=== Exercise material ===

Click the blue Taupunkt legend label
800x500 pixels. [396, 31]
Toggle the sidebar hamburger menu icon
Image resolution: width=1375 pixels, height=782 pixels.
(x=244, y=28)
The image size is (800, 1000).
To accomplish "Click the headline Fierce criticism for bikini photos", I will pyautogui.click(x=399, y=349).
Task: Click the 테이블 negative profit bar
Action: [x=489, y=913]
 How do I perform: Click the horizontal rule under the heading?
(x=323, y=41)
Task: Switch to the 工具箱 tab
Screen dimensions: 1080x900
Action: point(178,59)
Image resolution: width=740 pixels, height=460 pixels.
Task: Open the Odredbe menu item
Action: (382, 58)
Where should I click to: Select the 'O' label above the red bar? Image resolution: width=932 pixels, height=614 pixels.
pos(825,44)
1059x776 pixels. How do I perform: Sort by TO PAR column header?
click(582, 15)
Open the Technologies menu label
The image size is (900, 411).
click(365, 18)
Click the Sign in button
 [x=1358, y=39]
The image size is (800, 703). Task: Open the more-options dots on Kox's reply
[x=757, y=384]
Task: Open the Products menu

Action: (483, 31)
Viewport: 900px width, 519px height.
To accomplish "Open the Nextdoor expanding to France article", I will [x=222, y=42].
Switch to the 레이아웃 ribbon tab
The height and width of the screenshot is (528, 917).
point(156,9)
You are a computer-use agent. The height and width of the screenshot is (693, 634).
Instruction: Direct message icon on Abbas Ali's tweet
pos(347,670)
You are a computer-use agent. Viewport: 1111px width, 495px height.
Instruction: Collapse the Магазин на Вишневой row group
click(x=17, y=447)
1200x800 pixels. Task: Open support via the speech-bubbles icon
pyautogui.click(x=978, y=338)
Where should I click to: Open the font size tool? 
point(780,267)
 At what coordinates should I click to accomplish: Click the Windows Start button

===

**What the exercise asks:**
Produce a word-for-word restatement of all the records.

**Answer section:**
Click the blue Taupunkt legend label
800x500 pixels. [396, 31]
Toggle the sidebar hamburger menu icon
Image resolution: width=1375 pixels, height=782 pixels.
(x=244, y=28)
The image size is (800, 1000).
To accomplish "Click the headline Fierce criticism for bikini photos", I will pyautogui.click(x=399, y=349).
Task: Click the 테이블 negative profit bar
Action: [x=489, y=913]
 How do I perform: Click the horizontal rule under the heading?
(x=323, y=41)
Task: Switch to the 工具箱 tab
Screen dimensions: 1080x900
Action: point(178,59)
Image resolution: width=740 pixels, height=460 pixels.
Task: Open the Odredbe menu item
Action: (382, 58)
Where should I click to: Select the 'O' label above the red bar? Image resolution: width=932 pixels, height=614 pixels.
pos(825,44)
1059x776 pixels. How do I perform: Sort by TO PAR column header?
click(582, 15)
Open the Technologies menu label
The image size is (900, 411).
click(365, 18)
Click the Sign in button
 [x=1358, y=39]
The image size is (800, 703). Task: Open the more-options dots on Kox's reply
[x=757, y=384]
Task: Open the Products menu

Action: (483, 31)
Viewport: 900px width, 519px height.
To accomplish "Open the Nextdoor expanding to France article", I will [x=222, y=42].
Switch to the 레이아웃 ribbon tab
The height and width of the screenshot is (528, 917).
point(156,9)
You are a computer-use agent. The height and width of the screenshot is (693, 634).
Instruction: Direct message icon on Abbas Ali's tweet
pos(347,670)
You are a computer-use agent. Viewport: 1111px width, 495px height.
Instruction: Collapse the Магазин на Вишневой row group
click(x=17, y=447)
1200x800 pixels. Task: Open support via the speech-bubbles icon
pyautogui.click(x=978, y=338)
Where should I click to: Open the font size tool? 
point(780,267)
 At what coordinates should I click to accomplish: Click the Windows Start button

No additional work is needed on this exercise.